PROVIDED ENTRIES section start

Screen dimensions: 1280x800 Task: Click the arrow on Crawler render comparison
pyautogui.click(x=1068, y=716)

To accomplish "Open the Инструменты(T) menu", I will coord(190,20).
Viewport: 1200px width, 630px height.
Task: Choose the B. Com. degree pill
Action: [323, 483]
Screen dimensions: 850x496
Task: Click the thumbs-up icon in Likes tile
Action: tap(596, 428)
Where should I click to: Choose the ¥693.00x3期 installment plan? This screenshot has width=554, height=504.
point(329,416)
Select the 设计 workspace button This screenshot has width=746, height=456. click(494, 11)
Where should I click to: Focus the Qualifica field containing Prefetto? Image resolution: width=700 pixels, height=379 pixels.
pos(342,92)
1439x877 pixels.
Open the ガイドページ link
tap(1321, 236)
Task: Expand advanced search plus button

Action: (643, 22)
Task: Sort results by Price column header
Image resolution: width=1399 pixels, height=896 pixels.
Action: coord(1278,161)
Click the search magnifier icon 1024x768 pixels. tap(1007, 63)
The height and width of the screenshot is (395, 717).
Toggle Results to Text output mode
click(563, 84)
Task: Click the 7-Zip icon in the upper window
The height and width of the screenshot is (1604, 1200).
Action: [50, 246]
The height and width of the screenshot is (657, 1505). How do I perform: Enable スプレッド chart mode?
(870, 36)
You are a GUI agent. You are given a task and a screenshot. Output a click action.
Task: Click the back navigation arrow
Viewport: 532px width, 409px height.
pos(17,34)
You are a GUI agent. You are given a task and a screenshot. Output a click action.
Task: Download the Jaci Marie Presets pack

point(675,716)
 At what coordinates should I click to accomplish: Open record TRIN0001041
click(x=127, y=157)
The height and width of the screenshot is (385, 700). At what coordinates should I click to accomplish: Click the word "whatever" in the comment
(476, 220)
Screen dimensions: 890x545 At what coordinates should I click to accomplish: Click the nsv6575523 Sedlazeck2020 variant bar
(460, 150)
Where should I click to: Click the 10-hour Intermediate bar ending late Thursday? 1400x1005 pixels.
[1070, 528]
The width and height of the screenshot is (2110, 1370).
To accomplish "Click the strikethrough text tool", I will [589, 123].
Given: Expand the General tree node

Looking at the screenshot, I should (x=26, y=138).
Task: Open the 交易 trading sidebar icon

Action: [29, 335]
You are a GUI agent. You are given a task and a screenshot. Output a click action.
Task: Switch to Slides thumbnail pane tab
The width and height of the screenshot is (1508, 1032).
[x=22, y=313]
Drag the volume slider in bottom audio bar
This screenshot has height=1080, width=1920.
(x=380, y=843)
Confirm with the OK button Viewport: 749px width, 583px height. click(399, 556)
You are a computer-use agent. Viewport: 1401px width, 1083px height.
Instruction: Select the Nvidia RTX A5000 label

PROVIDED ENTRIES section end

REQUIRED WORK
In the records above, find each line holding "Select" and copy it.

TASK SOLUTION
Select the 设计 workspace button This screenshot has width=746, height=456. click(494, 11)
Instruction: Select the Nvidia RTX A5000 label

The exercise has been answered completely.